Pixel coordinate grounding data
<<<<
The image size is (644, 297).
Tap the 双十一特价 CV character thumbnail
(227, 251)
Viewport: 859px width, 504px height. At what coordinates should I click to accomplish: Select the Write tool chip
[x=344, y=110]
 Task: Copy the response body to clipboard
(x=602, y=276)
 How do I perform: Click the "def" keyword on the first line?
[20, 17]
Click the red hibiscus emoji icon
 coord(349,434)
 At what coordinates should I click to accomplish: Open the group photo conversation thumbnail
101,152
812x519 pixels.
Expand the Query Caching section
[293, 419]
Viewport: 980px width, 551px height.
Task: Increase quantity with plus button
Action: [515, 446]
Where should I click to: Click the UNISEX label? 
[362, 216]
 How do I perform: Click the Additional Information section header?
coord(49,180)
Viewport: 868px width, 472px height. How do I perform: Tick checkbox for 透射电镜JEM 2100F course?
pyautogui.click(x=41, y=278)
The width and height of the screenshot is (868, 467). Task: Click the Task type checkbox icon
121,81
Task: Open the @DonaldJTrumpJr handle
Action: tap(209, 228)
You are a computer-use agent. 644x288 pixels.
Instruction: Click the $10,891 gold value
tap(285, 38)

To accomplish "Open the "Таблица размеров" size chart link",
>>>>
WORK TASK
Set down every record above exactly as written.

ANSWER SECTION
The image size is (644, 297).
Tap the 双十一特价 CV character thumbnail
(227, 251)
Viewport: 859px width, 504px height. At what coordinates should I click to accomplish: Select the Write tool chip
[x=344, y=110]
 Task: Copy the response body to clipboard
(x=602, y=276)
 How do I perform: Click the "def" keyword on the first line?
[20, 17]
Click the red hibiscus emoji icon
 coord(349,434)
 At what coordinates should I click to accomplish: Open the group photo conversation thumbnail
101,152
812x519 pixels.
Expand the Query Caching section
[293, 419]
Viewport: 980px width, 551px height.
Task: Increase quantity with plus button
Action: [515, 446]
Where should I click to: Click the UNISEX label? 
[362, 216]
 How do I perform: Click the Additional Information section header?
coord(49,180)
Viewport: 868px width, 472px height. How do I perform: Tick checkbox for 透射电镜JEM 2100F course?
pyautogui.click(x=41, y=278)
The width and height of the screenshot is (868, 467). Task: Click the Task type checkbox icon
121,81
Task: Open the @DonaldJTrumpJr handle
Action: tap(209, 228)
You are a computer-use agent. 644x288 pixels.
Instruction: Click the $10,891 gold value
tap(285, 38)

To accomplish "Open the "Таблица размеров" size chart link",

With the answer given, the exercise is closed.